If your building a 308 Win, the 300 SAUM bolt face is to large as it is cut for the larger magnum bolt face of the fat little round.
As said earlier, any 700 receiver will work as long as it has an 308/'06 size bolt face, OR SMALLER.
Remember, it is a simple task to open up the bolt face on a 223 size bolt for the larger 308 sized bolt face and to fit a Sako extractor which is a better extractor then the factory 700 style.
For a single shot, it really does not matter if you go long or short action to be honest. Some will say the short action is stiffer and this is physically true but with a single shot insert fitted to the receiver, the long action actually has dramatically more bedding surface then the short action as well as a wider wheel base between the action screws so do not count out the standard action Rem 700 if you find one at a good price.
The single shot inserts I use perfectly match the bottom contour of the Rem 700 receiver so you can bed teh entire length of the receiver which greatly increases stability. The insert also increases the stiffness of the receiver in both short and long action, as does using a one piece scope base.
Just remember you need an '06 bolt face, 25-06, 270, 280, 30-06, any of these are what you are looking for.
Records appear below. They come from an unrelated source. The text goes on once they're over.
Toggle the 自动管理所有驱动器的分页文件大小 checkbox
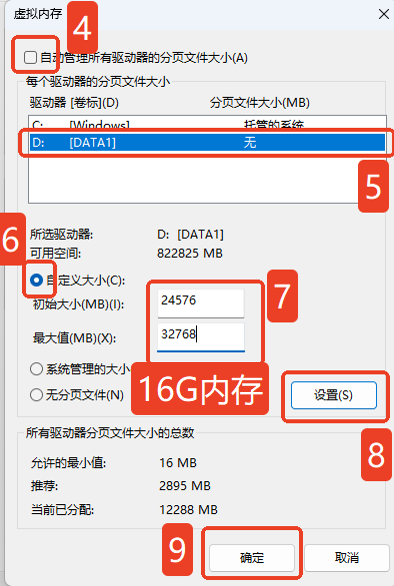 (30, 58)
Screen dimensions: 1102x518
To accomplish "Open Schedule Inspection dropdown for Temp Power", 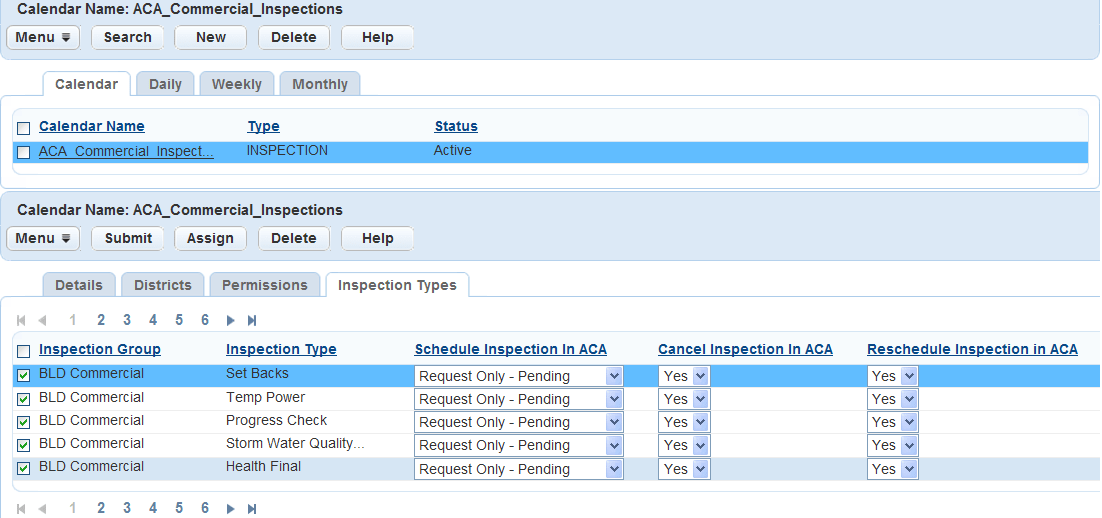I will [519, 399].
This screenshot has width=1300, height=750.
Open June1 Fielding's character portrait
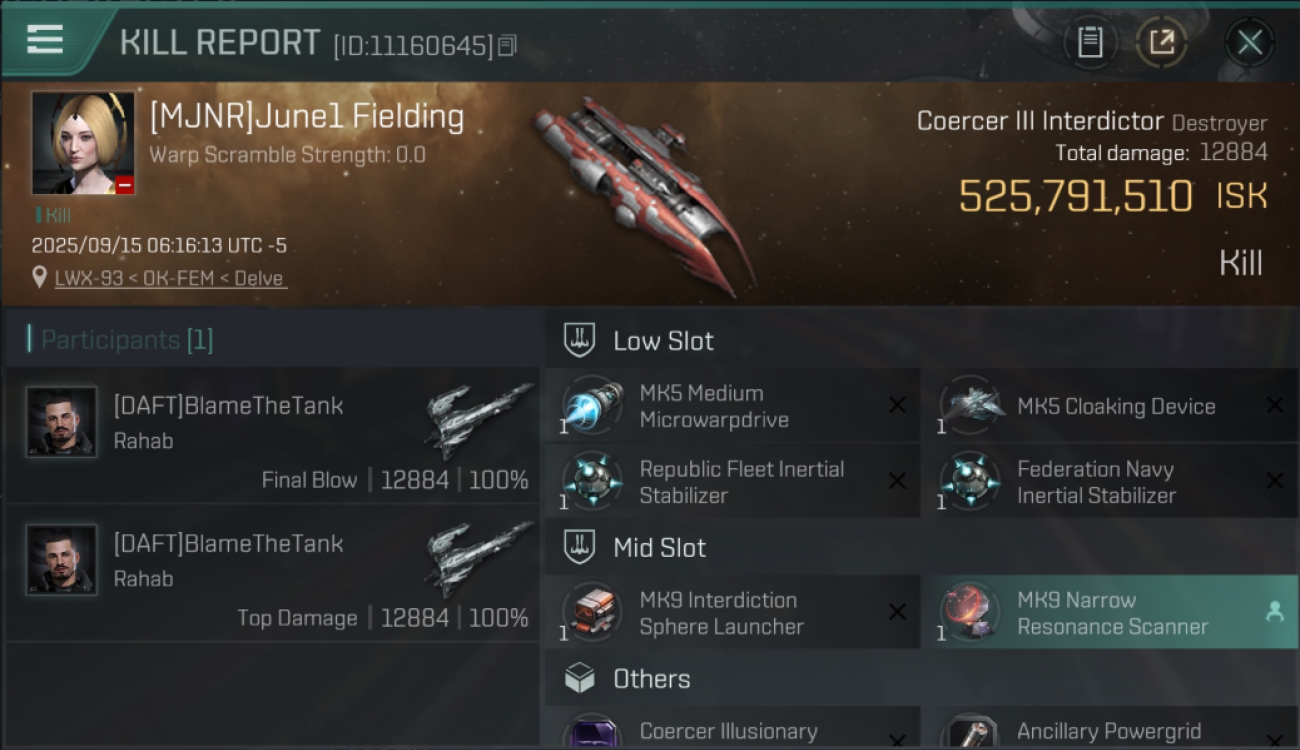(x=83, y=143)
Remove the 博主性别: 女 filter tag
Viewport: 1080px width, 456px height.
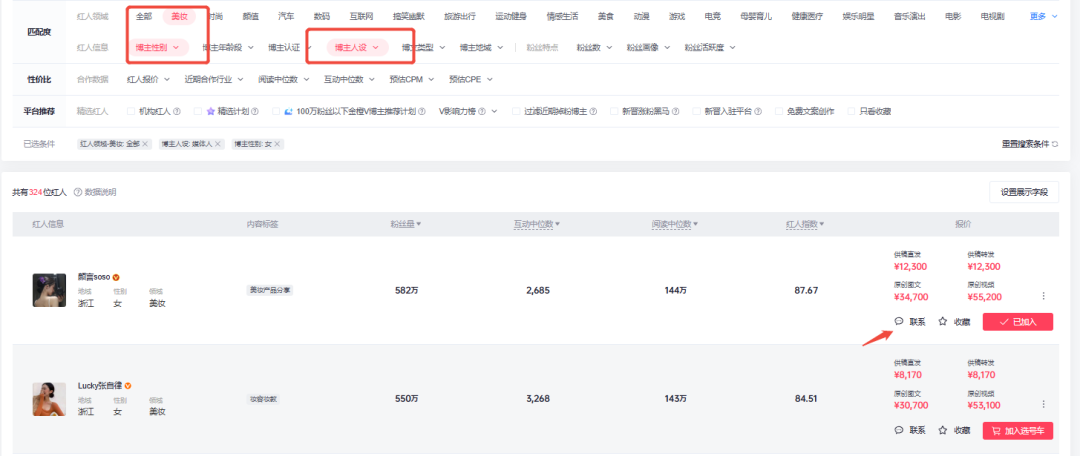[277, 144]
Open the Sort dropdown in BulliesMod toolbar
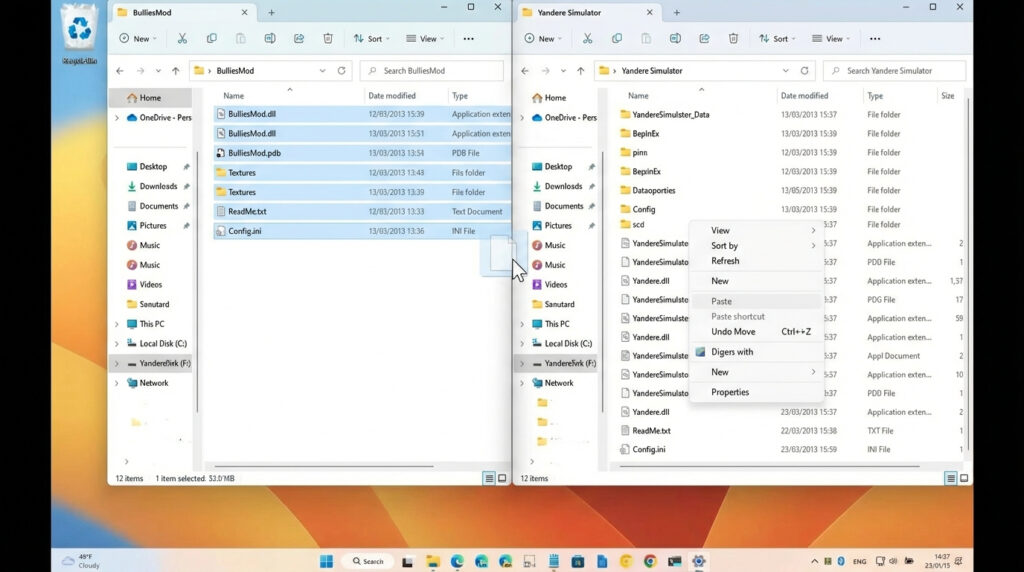 click(369, 39)

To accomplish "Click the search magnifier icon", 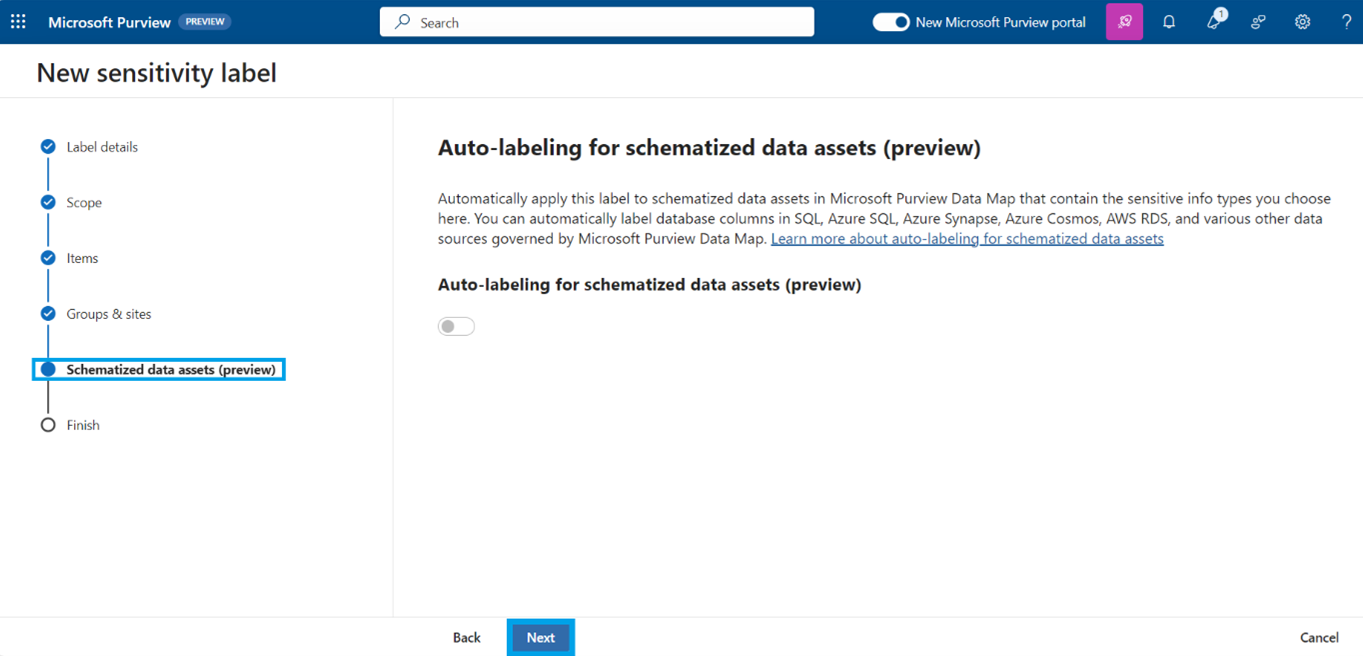I will pos(402,22).
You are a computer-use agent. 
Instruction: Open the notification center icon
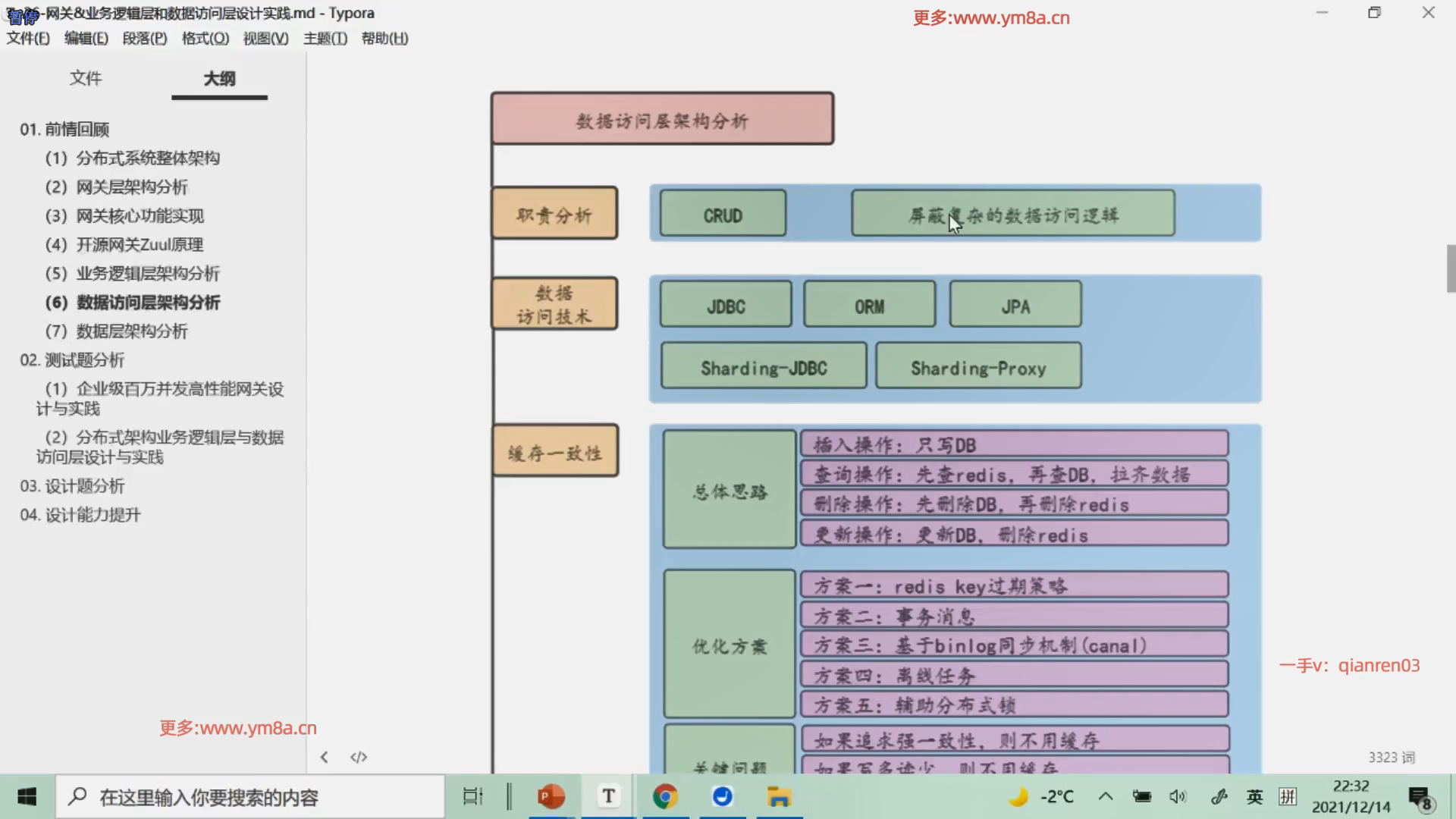[x=1420, y=797]
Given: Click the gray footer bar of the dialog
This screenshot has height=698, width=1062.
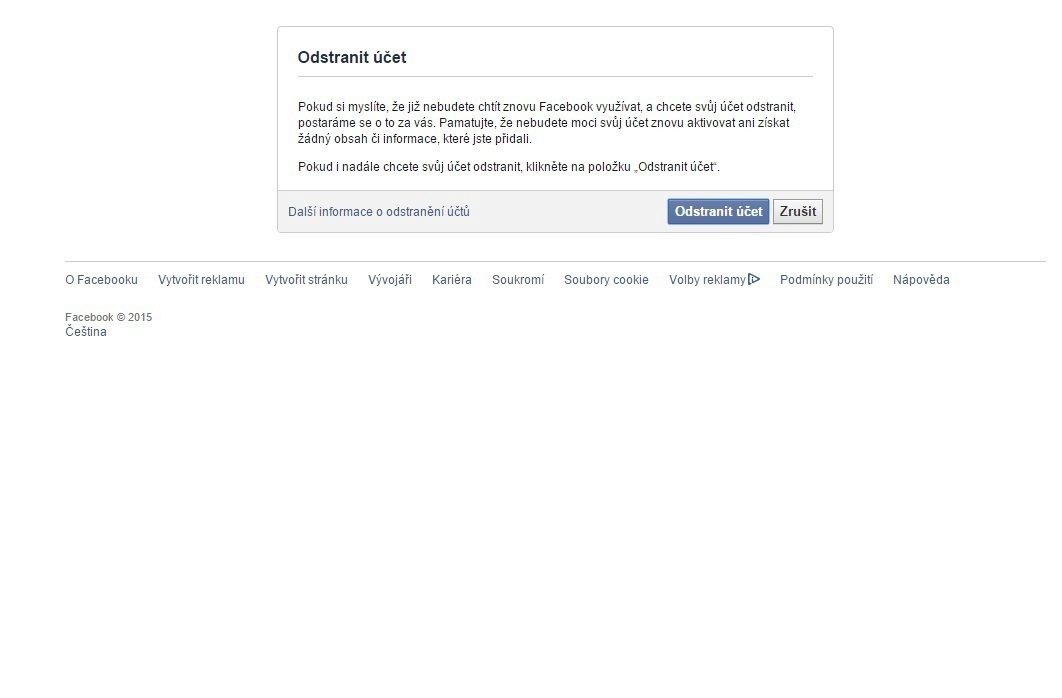Looking at the screenshot, I should point(555,211).
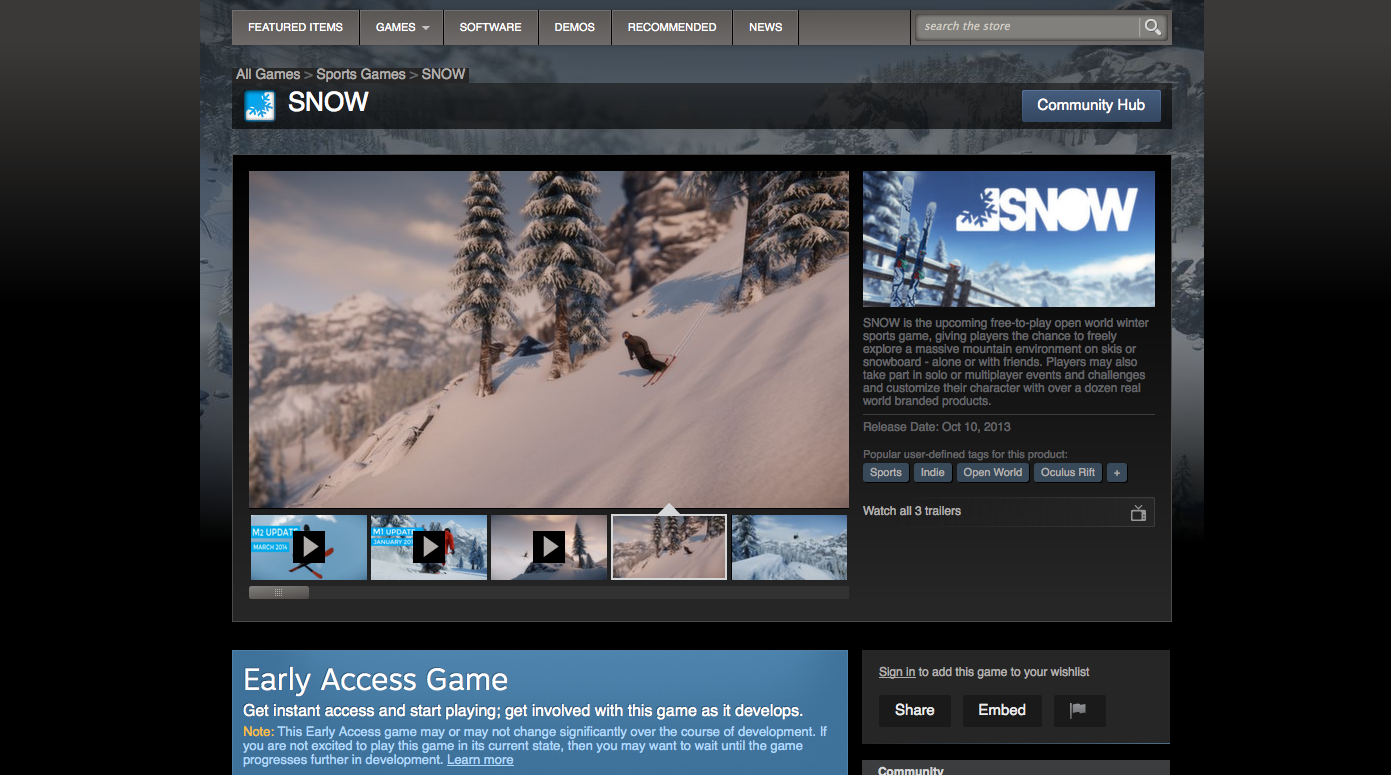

For building extreme accuracy rifles on the Rem 700 action, I much prefer the ADL receiver even if they are to be converted to single shot. The reason is the stock design is much stiffer in the mag well area then an open bottomed BDL design. Also, these receivers are less costly then the BDL but the receiver is identical dimensionally, only difference is how the mag box is attached to the receiver on the ADL and floating on the BDL.
Only problem is that the selection of stocks suitable for your needs and inletted for the ADL are relatively few. I do not believe H-S makes a tactical style stock for the ADL receiver.
McMillan does, hell, they will inlet damn near any combination of componants you can think up but you pay more for them.
Holland Gunsmithing offers a Laminated wood stock that is built to heavy dimensions and is a top quality stock for the ADL. Besides the McMillan, the Holland is the best long range stock I have found for the ADL receiver.
Here is a pic of one of my APS V-Block rifles using the Holland Signature Heavy Varminter stock. This a fast twist 22-6mm AI with a 30" Lilja
I would stay away from the B&C stocks. They are decent stocks for a conventional range big game rifle but you are asking more from your rifle, it needs a top end handle.
Barrel wise, your first two listings are great, Krieger and Rock barrels are top notch. I have used and fitted the Kriegers and they are great barrels. The Rock barrels I have not used but I have talked with enough fellow smiths that have used them and heard nothing but good about them.
Shilen "Select Match" barrels are pretty good but for the money you can get a Krieger, Rock or a Lilja which is my prefered barrel. I feel these are better quality barrels as a hole.
Douglas barrels again, if you get one of the XX Air Gauged barrels it will probably shoot very well but again, the other top end barrels are what the best of the best are using so there must be a reason and there is.
Aftermarket triggers are a good idea if you want to take the pull weight of the factory trigger below 2.5 lbs. This is the limit I will tune a factory trigger to in my shop and only if it proves to be safe and consistant at this pull weight.
Most Rem 700 factory triggers will go down to 2.5 lb pull weights and stay very consistant and be safe, but some begin to get pull weight variations and safety issues when tuned this light.
FOr true long range shooting, I like a pull weight in the 1.5 to 2 lb range. If the rifle is a dedicated extreme range varminter or paper puncher, I will go to 6 oz with aftermarket trigger.
If the rifle will be used for big game hunting at long range, I do not like anything under 2 lbs especially up here in Montana and the northern states where it is generally cold during hunting season. A gloved hand or a cold bare hand will not feel a sub 2 lb trigger well enough to control the shot.
Again, this is only my recommendation to my customers, they are the boss.
If they do want a lighter trigger they are warned of the dangers and an aftermarket trigger is ordered to be fitted to the rifle.
Jewels are the standby aftermarket trigger for best performance but the new Rifles Basix triggers are really getting a good name as a quality trigger and at around 1/2 the price of the Jewel.
I have a 2 to 6 oz Rifles Basix on my 2000 yard rifle in 338 Kahn which I adjusted to 6 oz, I like to at least feel the trigger before it goes bang. It has been one of the best triggers I have ever used for extreme range shooting.